Despite increasing awareness of the need for reform, police abuse and violence remain a major problem in the United States. In Police: A Field Guide, David Correia and Tyler Wall provide a compelling explanation as to why this is the case.

This clear and timely book explains how police behaviour represents an extension of an oppressive social system through a close examination of policing terminology, what they call “Copspeak.” As they demonstrate, police reform is meant to produce changes, or perceived changes, that ensure the preservation of the status quo. Counterintuitively, and in contrast to the common understanding of police reform, they argue that police reform processes are meant to improve people’s perceptions of police rather than encourage any meaningful changes. Within this project, Copspeak is used to normalise and legitimise violent police behaviour through expressions such as “pacification,” “protect and serve,” and “professional.” Police were designed to protect people from crime and violence, and to ensure order and peace. As the authors put it: “who doesn’t want that?” The authors argue that this is the very reason why police reform does not work to reduce violence; it is not meant to do so. In a style that is direct and honest, the book offers numerous insights that are appealing to general audiences and researchers alike.

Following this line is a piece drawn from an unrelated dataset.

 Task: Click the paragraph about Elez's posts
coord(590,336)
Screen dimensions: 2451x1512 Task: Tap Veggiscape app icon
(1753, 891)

The book is organised in seven chapters. The introduction lays out the main argument and structure of the book, while the five subsequent chapters are designed to present the authors’ interpretation of the worldview of police, focusing on technologies of repression, how police are organised, and the values they embrace. Within each of the five sections, the book uses descriptions of terminology commonly used by cops in policing circles or by public opinion to discuss policing issues, providing an alternative account. For example, they define “police militarization” as “the introduction of military weaponry, technology, language and aesthetics into the realm of domestic policing,” subsequently reminding the reader that the police and the military have historically had more commonalities than differences, that police were modelled after the military, and that “militarization” is, in fact, a type of reform. In the concluding section, the authors reflect upon what “a world beyond police” could look like.

One of the book’s central contributions, in addition to the discussion of copspeak, is to provide relevant context for the concepts it presents. For example, in the discussion of lynching, the authors define the term as “to put to death, often by hanging, without a trial,” adding that “lynching has served as a central tactic of racial control (…) as a way to suppress black political power.” In doing so, the book also presents the reader with a clear account of the construction and evolution of race-based oppression in the United States, where police are “the blunt instrument” of policy implementation.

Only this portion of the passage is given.